RENNES, France - Les affrontements entre manifestants et forces de l'ordre sur le site du futur aéroport de Notre-Dame-des-Landes, près de Nantes, samedi ont conduit à l'arrestation de huit personnes tandis que trois autres, dont un gendarme, ont été blessés, selon un dernier bilan effectué en début d'après-midi par la préfecture de Loire-Atlantique.

L'une des personnes interpellée était munie d'une fronde, le second d'un cocktail Molotov, a précisé la préfecture. Le gendarme blessé est victime d'un "trauma audio", selon la préfecture. Les deux autres, des opposants au futur aéroport, sont légèrement blessés, d'après cette source, qui n'a pas pu dans l'immédiat révéler la nature de leurs blessures. Un précédent bilan faisait état dans la matinée de sept interpellations et de deux blessés.

Comme la veille, les gendarmes mobiles ont fait usage de grenades lacrymogènes pour tenter de disperser les "activistes radicaux" dont le "noyau dur" est composé de "150 personnes au maximum", selon les autorités. Ces-dernières poursuivaient les opérations de "déconstruction des installations illégales" commencées vendredi.

Le collectif d'opposants NADIR faisait de son côté état en fin de matinée de "trois blessés", précisant que deux personnes avaient été touchées par tirs de flash-ball à la jambe et à la main, et un par grenade. La préfecture n'était pas immédiatement en mesure de confirmer ou infirmer cette information.

Une manifestation était prévue dans l'après-midi à Nantes.

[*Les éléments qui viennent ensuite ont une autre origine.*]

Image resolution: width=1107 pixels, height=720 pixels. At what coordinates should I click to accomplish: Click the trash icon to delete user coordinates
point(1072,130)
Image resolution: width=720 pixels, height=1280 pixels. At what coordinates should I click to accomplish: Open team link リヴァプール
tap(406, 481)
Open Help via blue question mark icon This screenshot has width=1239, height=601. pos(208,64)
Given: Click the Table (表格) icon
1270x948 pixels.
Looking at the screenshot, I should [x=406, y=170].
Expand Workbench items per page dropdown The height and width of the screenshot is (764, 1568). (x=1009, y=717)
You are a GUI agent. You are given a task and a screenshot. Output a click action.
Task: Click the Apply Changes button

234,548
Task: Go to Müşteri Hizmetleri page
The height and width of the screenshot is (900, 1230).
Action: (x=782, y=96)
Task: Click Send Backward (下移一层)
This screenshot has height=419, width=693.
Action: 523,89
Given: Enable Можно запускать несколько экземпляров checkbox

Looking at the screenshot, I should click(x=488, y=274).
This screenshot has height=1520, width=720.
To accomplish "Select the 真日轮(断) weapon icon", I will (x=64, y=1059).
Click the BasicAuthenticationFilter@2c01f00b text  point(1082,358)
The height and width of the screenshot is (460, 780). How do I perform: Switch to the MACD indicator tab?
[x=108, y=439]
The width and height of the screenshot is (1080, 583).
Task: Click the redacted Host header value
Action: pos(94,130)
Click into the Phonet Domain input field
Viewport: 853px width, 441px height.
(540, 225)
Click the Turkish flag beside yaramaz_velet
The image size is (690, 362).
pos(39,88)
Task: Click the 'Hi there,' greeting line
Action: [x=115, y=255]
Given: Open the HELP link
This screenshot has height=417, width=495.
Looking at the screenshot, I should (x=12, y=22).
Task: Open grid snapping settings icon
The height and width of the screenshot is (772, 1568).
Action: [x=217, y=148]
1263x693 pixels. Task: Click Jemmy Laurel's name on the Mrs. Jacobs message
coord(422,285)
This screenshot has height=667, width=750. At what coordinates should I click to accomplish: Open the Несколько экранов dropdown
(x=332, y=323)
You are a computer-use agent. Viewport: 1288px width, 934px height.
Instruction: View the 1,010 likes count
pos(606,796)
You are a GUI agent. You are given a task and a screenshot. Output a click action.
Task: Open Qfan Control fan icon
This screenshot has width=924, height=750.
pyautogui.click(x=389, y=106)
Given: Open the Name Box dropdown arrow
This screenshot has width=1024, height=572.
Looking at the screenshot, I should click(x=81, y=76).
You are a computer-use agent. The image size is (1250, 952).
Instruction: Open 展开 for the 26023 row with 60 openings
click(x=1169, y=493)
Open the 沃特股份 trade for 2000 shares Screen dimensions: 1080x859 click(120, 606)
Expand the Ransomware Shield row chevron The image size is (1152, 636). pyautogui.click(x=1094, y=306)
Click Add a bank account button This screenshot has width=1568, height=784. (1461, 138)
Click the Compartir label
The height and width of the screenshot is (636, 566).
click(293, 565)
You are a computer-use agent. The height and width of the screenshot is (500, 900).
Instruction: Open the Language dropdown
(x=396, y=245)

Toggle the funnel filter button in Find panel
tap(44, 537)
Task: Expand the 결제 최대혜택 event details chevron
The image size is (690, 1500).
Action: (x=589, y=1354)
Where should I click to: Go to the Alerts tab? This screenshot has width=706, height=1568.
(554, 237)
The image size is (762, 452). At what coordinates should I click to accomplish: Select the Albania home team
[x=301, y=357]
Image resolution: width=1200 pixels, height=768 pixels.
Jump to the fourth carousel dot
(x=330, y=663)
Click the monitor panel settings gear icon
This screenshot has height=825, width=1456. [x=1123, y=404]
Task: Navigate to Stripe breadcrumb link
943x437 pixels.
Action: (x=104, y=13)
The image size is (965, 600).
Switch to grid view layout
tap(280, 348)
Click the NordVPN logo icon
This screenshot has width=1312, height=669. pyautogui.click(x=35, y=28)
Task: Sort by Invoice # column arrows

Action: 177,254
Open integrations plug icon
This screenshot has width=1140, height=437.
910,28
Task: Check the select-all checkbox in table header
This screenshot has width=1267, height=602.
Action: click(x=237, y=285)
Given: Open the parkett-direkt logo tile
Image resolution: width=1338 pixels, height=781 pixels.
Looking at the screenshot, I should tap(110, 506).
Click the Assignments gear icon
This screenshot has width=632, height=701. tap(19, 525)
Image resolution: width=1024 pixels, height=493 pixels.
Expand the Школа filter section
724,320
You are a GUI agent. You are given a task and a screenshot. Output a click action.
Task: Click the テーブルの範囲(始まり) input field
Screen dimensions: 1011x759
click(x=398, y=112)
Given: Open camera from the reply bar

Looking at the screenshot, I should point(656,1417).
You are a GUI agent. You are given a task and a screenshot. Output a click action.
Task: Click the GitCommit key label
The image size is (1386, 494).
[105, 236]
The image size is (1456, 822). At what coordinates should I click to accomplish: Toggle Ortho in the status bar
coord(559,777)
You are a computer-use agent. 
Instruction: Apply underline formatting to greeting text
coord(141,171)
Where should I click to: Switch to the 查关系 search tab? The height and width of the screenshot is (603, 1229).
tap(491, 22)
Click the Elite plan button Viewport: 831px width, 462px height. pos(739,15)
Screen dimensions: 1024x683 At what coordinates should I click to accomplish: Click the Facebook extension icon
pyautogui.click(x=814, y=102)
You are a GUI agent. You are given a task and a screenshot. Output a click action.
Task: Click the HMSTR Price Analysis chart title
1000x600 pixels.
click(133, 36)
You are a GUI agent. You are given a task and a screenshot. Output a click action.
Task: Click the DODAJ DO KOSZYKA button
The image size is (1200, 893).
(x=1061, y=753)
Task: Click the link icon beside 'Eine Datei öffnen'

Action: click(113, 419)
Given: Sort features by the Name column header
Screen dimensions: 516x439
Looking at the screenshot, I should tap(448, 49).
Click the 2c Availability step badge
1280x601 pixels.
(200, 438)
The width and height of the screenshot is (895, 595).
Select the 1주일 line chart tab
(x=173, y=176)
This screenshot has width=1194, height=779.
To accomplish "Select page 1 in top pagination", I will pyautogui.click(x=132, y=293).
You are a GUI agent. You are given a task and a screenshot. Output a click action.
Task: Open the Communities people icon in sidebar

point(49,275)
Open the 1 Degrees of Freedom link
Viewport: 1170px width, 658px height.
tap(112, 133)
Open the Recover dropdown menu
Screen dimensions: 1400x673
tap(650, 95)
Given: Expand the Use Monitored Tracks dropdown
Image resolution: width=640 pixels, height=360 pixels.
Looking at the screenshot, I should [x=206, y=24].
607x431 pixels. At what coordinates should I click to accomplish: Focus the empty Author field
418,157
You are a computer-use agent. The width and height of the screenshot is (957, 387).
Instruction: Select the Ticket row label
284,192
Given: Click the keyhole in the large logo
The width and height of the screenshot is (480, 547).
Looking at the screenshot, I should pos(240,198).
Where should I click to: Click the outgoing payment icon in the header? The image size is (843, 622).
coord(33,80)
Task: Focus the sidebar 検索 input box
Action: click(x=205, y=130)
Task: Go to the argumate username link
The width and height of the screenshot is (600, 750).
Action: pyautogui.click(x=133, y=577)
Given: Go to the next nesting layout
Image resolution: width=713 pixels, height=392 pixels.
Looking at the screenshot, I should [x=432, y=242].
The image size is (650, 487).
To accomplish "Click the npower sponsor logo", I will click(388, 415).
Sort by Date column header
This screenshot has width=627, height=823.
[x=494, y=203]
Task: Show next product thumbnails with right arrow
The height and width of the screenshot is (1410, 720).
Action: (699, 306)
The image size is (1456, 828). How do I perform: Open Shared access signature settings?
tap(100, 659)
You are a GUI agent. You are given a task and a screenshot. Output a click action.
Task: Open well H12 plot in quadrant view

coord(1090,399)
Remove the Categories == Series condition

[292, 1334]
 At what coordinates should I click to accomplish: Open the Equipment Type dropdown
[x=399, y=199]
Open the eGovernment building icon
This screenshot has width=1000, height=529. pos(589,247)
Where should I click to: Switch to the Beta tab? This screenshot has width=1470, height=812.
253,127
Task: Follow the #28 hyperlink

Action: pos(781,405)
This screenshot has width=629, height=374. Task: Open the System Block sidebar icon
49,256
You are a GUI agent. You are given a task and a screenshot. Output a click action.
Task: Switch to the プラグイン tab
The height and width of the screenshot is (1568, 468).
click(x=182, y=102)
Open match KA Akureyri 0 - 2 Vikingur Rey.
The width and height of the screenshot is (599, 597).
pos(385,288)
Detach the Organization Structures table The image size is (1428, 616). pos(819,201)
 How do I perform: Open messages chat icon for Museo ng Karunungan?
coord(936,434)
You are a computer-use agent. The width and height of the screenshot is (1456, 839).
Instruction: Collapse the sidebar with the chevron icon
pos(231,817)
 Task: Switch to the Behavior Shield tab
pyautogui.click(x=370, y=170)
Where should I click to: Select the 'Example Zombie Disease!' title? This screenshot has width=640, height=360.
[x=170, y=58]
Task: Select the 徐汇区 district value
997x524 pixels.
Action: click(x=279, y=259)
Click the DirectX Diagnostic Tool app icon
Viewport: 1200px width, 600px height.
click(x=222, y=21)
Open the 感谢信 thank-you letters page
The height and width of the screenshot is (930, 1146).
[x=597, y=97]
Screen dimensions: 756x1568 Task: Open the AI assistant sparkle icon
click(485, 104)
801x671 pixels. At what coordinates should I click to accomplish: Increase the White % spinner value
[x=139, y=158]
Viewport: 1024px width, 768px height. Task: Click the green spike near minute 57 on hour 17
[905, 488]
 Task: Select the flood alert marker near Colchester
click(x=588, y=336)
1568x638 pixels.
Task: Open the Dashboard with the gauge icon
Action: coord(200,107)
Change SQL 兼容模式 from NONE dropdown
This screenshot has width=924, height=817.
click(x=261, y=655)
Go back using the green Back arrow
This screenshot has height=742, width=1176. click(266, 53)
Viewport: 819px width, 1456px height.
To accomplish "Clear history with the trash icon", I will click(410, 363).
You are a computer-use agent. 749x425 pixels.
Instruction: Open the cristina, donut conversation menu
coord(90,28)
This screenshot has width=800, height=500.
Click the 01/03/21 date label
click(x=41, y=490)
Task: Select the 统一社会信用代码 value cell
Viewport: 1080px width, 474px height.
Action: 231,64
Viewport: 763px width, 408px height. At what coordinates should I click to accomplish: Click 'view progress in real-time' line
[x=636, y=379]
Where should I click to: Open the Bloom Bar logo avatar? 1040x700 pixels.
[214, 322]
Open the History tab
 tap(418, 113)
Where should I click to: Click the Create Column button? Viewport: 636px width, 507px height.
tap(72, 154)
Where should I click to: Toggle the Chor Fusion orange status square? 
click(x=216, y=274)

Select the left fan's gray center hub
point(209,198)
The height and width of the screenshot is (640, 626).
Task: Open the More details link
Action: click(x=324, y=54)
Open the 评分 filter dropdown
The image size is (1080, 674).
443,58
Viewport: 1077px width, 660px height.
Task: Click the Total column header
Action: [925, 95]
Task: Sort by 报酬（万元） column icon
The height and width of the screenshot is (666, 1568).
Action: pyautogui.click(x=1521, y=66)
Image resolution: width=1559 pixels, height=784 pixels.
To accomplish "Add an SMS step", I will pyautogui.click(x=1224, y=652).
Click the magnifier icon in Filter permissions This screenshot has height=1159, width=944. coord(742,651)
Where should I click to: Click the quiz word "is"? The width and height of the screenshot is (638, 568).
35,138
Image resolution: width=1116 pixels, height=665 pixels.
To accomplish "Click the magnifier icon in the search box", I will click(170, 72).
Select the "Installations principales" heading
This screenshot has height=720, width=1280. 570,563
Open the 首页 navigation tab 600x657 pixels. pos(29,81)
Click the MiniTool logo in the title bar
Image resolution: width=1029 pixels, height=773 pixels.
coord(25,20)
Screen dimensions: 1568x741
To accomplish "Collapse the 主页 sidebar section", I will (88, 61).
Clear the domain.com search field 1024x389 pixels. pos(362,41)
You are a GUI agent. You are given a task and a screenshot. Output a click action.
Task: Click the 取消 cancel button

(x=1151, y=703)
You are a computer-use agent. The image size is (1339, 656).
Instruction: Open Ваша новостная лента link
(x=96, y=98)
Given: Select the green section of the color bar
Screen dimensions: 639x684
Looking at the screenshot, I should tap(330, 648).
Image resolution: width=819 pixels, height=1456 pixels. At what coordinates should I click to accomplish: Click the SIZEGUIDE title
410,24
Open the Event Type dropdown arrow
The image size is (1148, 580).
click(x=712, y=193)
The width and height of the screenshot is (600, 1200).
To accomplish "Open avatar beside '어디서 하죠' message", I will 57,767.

Par ailleurs, Delphine Batho, Frédéric Cuvillier et Stéphane le Foll ont indiqué dans un communiqué commun diffusé samedi qu'ils "confirment la nécessité de poursuivre le déroulement du projet de transfert de l'aéroport de Nantes-Atlantique" à Notre-Dame des Landes. Ce futur aéroport "sera déterminant pour conforter la dynamique économique et sociale du Grand Ouest", font valoir la ministre de l'Ecologie, le ministre délégué aux Transports et le ministre de l'Agriculture. Ils "confirment" aussi que le projet est mené dans "le respect de la biodiversité et de la préservation des terres agricoles".